New videos DAILY: https://bigth.ink/youtube
Join Big Think Edge for exclusive videos: https://bigth.ink/Edge
----------------------------------------------------------------------------------
The third most popular video of 2019 presents a frightening truth: The best-case scenario of climate change is that world gets just 2°C hotter, which scientists call the "threshold of catastrophe".
Why is that the good news? Because if humans don't change course now, the planet is on a trajectory to reach 4°C at the end of this century, which would bring $600 trillion in global climate damages, double the warfare, and a refugee crisis 100x worse than the Syrian exodus.
David Wallace-Wells explains what would happen at an 8°C and even 13°C increase. These predictions are horrifying, but should not scare us into complacency. "It should make us focus on them more intently," he says.
----------------------------------------------------------------------------------
DAVID WALLACE-WELLS
David Wallace-Wells is a national fellow at the New America foundation and a columnist and deputy editor at New York magazine. He was previously the deputy editor of The Paris Review. He lives in New York City.

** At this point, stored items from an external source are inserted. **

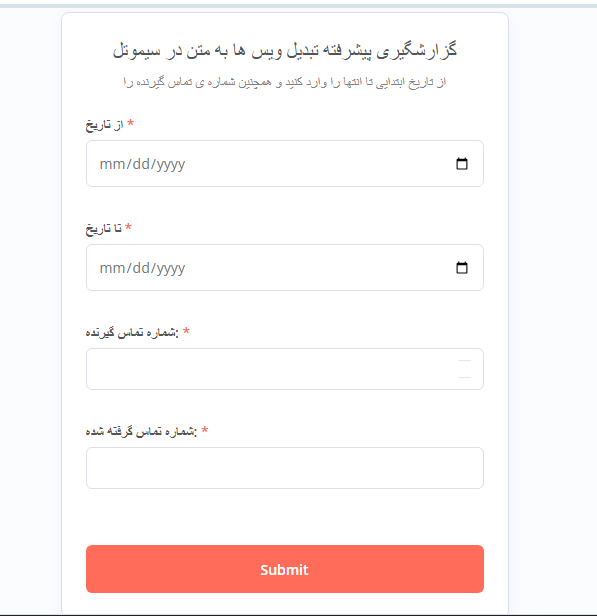
Task: Select month segment in the تا تاریخ date field
Action: click(112, 268)
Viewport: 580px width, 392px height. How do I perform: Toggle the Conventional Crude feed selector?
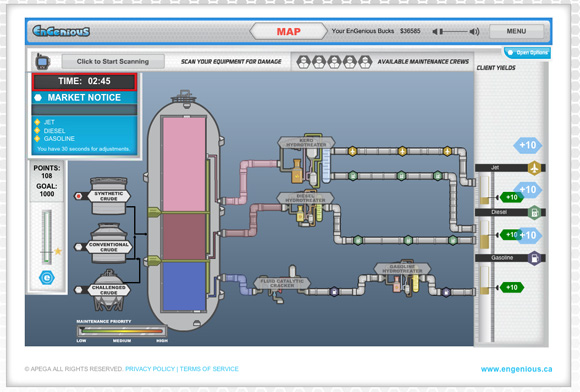pos(78,247)
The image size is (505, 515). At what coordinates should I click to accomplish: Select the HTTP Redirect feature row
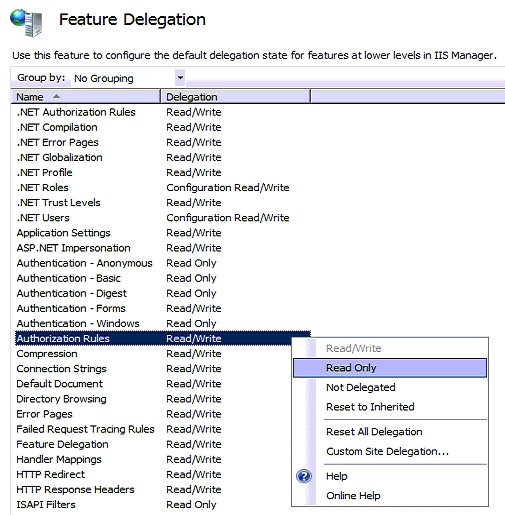tap(163, 474)
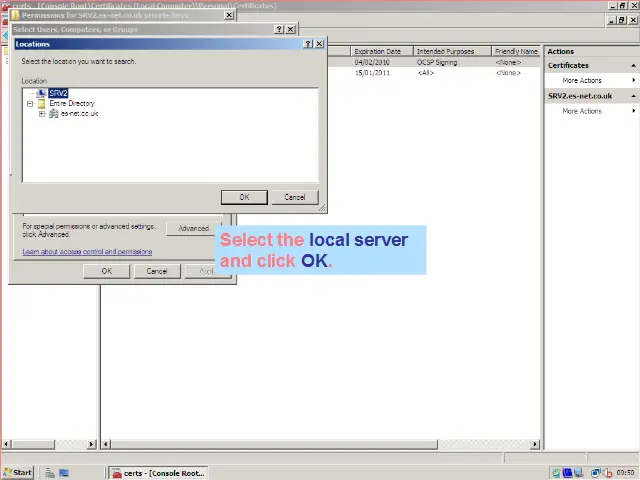Click the SRV2 computer icon
The width and height of the screenshot is (640, 480).
[41, 93]
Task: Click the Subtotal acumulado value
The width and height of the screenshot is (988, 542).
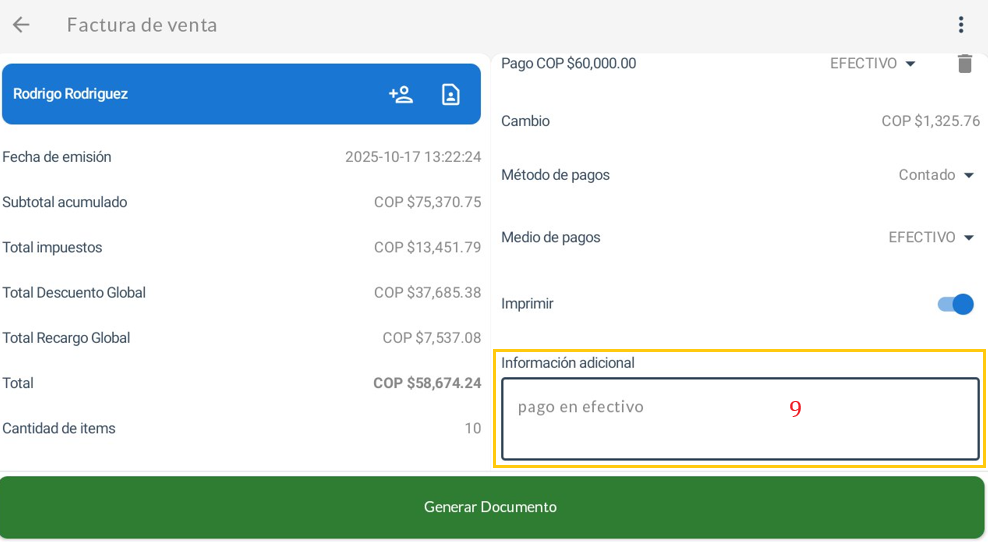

----------------------------------------------------------------------------------
TRANSCRIPT
DAVID WALLACE-WELLS: Well, I think when we look outside our windows every day, we see a world that is basically stable, and even if we hear a lot about extreme weather, see horrible news of wildfires and droughts and heat waves that kill people all around the world, we still reorient our emotional expectations for what the world will be like in our own lives. And most of our lives have not been yet all that dramatically disturbed by climate change. But in the decades ahead, I think they will be. There's basically no life on Earth that will be untouched by the force of climate in the decades ahead, and in most cases, that means deformed, damaged, transformed.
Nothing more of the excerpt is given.